# [Work instruction 1]
In the notes on WordPress search, write out the passage starting with "This is the" and going on through "how to do it.", switching "WordPress" to "Drupal".
# [Work instruction 2]
Which kinds of code does the writer of the notes on WordPress search say they once hacked? List all of them.

Customizing WordPress Search with Relevanssi

This is the first of what I intend to be a series of notes on WordPress and general installation, customization, development issues. I’ll mainly try to note what I’m doing as I do it, though in future entries I may also seek to catch up on and review what I’ve learned over the course of years working with WordPress and other Open Source applications, from my first efforts hacking PHP, CSS, and JAVA code that I only just barely understood, to writing my first functions and plug-ins the “right way” or as right as I can figure out how to do it.

On both The YIR site and this site I was dissatisfied with built-in WordPress search capabilities – a common complaint. For me, the main limitations included inability to customize search operations and results easily. A further problem over on The YIR was that searches were giving results for pages not normally visible to non-members.

After a morning’s research into available options, I briefly considered purchasing one or another commercial plug-in (something I try to avoid in honor of my Scottish heritage, also because I’m poor, also because I learn a lot from hacking imperfect or incomplete or just for my purposes inadequate open source code) and settled on the “Relevanssi” plug-in, which, in addition to featuring a quaint name (from the Finnish, apparently), I know has been around for a few years. . There are other capabilities I’ll want to explore for the YIR and elsewhere, but my first goals – of tailored and relevant search results were achieved.

There were, however, some problems worth noting, including one relatively major one that’s still open.

# [Entries supplied]
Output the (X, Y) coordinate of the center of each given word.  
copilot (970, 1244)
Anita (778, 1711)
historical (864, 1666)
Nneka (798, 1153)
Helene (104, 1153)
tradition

# [Answer box 1]
This is the first of what I intend to be a series of notes on Drupal and general installation, customization, development issues. I’ll mainly try to note what I’m doing as I do it, though in future entries I may also seek to catch up on and review what I’ve learned over the course of years working with Drupal and other Open Source applications, from my first efforts hacking PHP, CSS, and JAVA code that I only just barely understood, to writing my first functions and plug-ins the “right way” or as right as I can figure out how to do it.

# [Answer box 2]
PHP, CSS, JAVA